:: Passage provided ::
Well guys, I've found myself again, and it's wonderful. I'm happier than I've been in years. Oddly enough, I feel like I've come full circle; like I'm back at the beginning again, the same person I was four years ago. But I'm not - I'm so much more than that. All those idealistic fantasies are still here, but they've been explored and expanded, so that I not only have them, but I know why I have them, why I believe them. I tried to change myself, but I didn't realize that, as a person, you don't need to change who you are to move forward - you just need to grow. So here I am, back in my true identity, poised on the edge of adventure, full of hope and excitement to see what life will offer, but also smarter, and wiser, and focused.
I haven't been very productive this past year. I let myself "take a break," but in all honesty, I was just being lazy. But the good news is, I finally sat down and made some decisions about where I want to head. I didn't realize how uneasy I was about my future until those decisions were out of the way.
Very soon, I'll be going back to school to get my Masters of Art in English. The details are still a little fuzzy right now, but I am most excited about finally resolving to take the leap. As much as I loved getting my BA in English, I will admit that I really had no direction when it came to getting it. I chose to study English because I loved writing, and in the process, found my true passion in things that have already been written. But what do you do with a BA in English? Well, I'm taking the bull by the horns and hanging on tight. Ever since I left college, I've only wanted to go back. It's where I love to be - among others I can learn from, wallowing in the constant exchange of information. I belong in academia. Most of you shudder at the thought, but some of us simply find our calling there.
The thought of being an English professor - of spending my life continuously studying literature and sharing it with others, teaching them and learning from them, is fantastically appealing to me. Even "publish or perish" rings out as more of a challenge than an alarm. Being a professor, at least in the liberal arts, is actually more about learning than it is about teaching. When I finally realized that, it was like I had finally found the door to my future. So, in all my infectious excitement, I'm going back to school for my Masters and Doctorate in English. Will it be easy to find a job? Probably not. But if I choose practicality over passion, I'll never realize my true potential. Sure, I'll get by. I might even be happy. But I will always wonder "what if," and that is something I never want to haunt me.
:::
:: Information provided ::
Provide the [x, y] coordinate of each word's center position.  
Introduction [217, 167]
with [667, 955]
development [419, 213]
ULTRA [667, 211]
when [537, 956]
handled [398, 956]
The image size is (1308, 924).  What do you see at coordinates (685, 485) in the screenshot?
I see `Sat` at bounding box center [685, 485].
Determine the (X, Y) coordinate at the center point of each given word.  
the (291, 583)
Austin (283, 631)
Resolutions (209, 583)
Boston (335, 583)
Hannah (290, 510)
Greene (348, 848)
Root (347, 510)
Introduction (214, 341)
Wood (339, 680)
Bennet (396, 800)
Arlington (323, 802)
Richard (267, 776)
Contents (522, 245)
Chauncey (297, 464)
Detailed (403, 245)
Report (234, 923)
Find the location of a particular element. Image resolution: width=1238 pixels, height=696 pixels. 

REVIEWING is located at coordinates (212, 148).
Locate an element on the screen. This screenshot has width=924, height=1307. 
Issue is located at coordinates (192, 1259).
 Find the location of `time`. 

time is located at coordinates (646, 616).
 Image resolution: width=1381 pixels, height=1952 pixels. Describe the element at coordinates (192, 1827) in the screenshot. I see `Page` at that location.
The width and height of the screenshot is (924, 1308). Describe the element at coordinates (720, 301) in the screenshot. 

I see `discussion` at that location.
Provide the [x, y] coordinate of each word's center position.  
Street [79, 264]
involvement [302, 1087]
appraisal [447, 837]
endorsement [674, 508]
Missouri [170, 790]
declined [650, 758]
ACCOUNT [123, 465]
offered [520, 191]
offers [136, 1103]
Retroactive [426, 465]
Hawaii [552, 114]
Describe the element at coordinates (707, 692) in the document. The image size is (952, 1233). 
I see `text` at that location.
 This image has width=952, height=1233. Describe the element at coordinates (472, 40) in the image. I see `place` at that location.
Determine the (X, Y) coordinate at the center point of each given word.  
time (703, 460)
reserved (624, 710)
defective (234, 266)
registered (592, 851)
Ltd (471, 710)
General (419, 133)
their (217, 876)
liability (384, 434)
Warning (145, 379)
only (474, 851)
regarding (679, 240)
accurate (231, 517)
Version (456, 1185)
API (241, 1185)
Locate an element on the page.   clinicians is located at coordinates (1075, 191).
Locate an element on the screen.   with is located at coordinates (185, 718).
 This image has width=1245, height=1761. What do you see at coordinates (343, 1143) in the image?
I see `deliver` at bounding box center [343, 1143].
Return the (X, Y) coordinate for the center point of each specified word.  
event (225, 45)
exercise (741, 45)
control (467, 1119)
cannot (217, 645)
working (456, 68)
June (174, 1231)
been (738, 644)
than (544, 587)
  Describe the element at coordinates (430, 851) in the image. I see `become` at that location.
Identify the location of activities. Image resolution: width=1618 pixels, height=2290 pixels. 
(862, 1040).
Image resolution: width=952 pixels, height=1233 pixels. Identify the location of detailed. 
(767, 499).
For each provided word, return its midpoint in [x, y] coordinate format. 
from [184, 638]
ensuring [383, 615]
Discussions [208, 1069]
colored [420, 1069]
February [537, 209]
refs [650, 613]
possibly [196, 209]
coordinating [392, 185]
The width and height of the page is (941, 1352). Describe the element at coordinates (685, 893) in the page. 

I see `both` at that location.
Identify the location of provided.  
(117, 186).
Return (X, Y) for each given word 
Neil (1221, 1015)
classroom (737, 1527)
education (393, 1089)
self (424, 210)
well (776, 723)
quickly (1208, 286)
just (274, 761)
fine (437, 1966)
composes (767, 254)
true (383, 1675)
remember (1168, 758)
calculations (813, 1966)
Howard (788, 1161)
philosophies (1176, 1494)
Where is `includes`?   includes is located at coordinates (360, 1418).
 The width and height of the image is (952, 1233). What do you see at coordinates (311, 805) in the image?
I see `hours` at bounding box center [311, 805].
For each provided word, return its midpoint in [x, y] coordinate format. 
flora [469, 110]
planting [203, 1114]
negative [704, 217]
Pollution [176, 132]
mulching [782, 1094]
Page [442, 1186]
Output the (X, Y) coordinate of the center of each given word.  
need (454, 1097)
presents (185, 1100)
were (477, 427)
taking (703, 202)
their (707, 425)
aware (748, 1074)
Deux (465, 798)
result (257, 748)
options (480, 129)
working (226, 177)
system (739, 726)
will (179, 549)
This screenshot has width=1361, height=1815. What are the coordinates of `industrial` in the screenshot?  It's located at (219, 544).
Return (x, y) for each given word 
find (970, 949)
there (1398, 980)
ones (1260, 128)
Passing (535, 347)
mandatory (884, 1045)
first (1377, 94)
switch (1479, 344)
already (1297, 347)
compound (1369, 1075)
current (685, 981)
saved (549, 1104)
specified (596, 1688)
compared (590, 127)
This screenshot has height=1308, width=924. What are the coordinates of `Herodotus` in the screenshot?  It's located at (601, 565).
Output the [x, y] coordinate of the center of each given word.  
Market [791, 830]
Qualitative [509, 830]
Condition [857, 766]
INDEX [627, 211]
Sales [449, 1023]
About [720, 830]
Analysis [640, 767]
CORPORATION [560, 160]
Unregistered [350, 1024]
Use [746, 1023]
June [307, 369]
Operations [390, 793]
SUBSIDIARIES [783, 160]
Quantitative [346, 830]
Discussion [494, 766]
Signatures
:::
(Instructions to follow): In the passage above, turn the paragraph beginning "Very soon, I'll be going back to school" into a short bulleted list that keeps its main facts.

(Output of the task):
- The writer will soon return to school for a Master of Arts in English.
- The details are still unclear, but the writer is most excited about deciding to take the leap.
- The writer loved earning a BA in English but had no direction while doing it.
- English was chosen out of a love of writing, and along the way the writer found a true passion for literature that has already been written.
- Since leaving college, the writer has only wanted to go back, to be among others to learn from and to share ideas constantly.
- The writer feels at home in academia, which many people dread but some find to be their calling.